About the Cost of Free Project

Cost of Free was a group project created for EPS 415, Technology and Educational Reform, Summer 2010 for Professor Nicholas Burbules. The course is a required course in the online Master's program CTER at the University of Illinois. The team members are from Illinois, Toronto and the British Virgin Islands.

Dollar in a BoxWhy the Cost of Free?

Although most teachers have heard of terms like open source, shareware and freeware, many are not aware of the differences between them. With the rise of Web 2.0, many companies have begun to market their software with a freemium business model. (Freemium is a combination of the words free and premium.) Sometimes the companies start out with a free model to build up their customer base, before introducing the premium option at a later date. The company offers a free version of their software to all, hoping that a significant number will want more and pay for a premium version.

Developments with Ning illustrate the importance of understanding what is at stake when adopting a so-called free product. Ning is a social networking platform that has become popular in education. Somewhat like facebook in the way it can be used, it provides a platform to communicate and collaborate in a user determined network and is an example of freemium. Early in 2010, Ning announced that they were moving to a completely pay service. Taken totally off guard, many educators were up in arms because they had extensive materials and sites and many did not have the resources to pay a premium price. After much uproar, Ning relented and found a sponsor - Pearson Education - to subsidize educational use.

First reports were that only K-12 could be sponsored, but later all educational sites could apply. Educational site owners needed to apply before August 20, 2010 to have Pearson approve their site for the Mini version of Ning. A Pearson representative wouldl then request membership to the group, and agree to sponsor the site for up to three years. The approved sites would have Pearson branding. Those who do not apply had their sites removed.

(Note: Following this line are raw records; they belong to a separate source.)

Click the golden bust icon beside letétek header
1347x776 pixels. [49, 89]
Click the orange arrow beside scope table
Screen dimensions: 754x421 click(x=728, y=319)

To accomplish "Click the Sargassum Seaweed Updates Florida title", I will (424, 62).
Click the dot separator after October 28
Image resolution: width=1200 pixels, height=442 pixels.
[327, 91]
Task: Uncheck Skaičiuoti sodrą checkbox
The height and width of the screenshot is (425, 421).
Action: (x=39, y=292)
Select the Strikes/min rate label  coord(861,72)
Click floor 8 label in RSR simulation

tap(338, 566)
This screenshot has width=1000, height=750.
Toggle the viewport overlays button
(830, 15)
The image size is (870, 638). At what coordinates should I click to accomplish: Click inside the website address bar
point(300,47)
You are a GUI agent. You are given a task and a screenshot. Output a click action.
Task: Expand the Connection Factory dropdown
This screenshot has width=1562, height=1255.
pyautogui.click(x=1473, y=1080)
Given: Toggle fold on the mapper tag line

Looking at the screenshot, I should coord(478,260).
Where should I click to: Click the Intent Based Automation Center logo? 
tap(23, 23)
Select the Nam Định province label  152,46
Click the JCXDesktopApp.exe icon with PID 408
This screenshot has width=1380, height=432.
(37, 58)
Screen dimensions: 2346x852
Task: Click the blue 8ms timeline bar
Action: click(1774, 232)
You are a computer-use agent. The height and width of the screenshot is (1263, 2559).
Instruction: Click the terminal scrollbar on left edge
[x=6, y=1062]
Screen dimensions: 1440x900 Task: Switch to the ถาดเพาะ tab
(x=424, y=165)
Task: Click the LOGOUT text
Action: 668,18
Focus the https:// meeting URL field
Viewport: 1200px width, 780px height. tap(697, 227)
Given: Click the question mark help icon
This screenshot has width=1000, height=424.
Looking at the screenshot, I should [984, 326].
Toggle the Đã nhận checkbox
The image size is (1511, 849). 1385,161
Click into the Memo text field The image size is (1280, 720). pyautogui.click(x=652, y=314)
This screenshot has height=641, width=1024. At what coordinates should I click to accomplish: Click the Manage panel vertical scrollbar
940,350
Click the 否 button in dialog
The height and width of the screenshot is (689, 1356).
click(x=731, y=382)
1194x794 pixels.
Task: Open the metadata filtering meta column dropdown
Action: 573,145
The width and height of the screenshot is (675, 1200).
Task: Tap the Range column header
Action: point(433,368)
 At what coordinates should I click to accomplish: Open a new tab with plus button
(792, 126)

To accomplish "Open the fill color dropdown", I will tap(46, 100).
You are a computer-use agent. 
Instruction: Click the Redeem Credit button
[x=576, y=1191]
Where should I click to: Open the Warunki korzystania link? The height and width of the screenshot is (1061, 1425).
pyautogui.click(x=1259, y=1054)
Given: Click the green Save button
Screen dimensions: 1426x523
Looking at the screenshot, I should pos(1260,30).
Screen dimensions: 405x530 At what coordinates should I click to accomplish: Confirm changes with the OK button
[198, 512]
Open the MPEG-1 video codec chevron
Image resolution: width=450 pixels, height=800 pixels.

The Ning example illustrates how educators can put much effort into developing a complex site. While users may seem to have a free and secure site, as long as the user's information, content and access are in the hands of a company there are no guarantees that their site and information will be there tomorrow or cost-free the next.


Our group investigated the meaning of the term "free",and defined and reported on the differences between
• open source/free software
• shareware
• freeware
• free with advertising models
• freemium

Key Questions:

We answer these questions:

1. What are the differences between the different types of free software?
2. What are the advantages and disadvantages of each type for educators?
3. What is the real cost of free for each category?
4. How can these different types of software be used in education?
5. What are the implications of collaboration and sharing on copyright?

We also report on Free Culture/Open Source Movement, Creative Commons, Copyright and CopyLeft and what these terms mean to teachers and students.
We’d also created a repository of examples with analysis and potential methods for use of the various types, a glossary of terms and a page with links to the best blogs, wikis and websites for education. Because each member of the team teaches a different area and age group, the project created an opportunity to investigate resources that would be helpful to the members in their future teaching while at the same time providing a good overall resource to other teachers and students.

NOTE: As we had predicted there is a cost of free! The comprehensive work on this website was originally posted on Wikispaces at https://cost-of-free.wikispaces.com/ It survived there free for 8 years until Wikispaces announced their closure in July 2018. Not wanting all this work to be lost, the pages were painstakingly re-created here by Karen Hamilton in July 2018 during summer holidays! So much for holidays and "free" sites!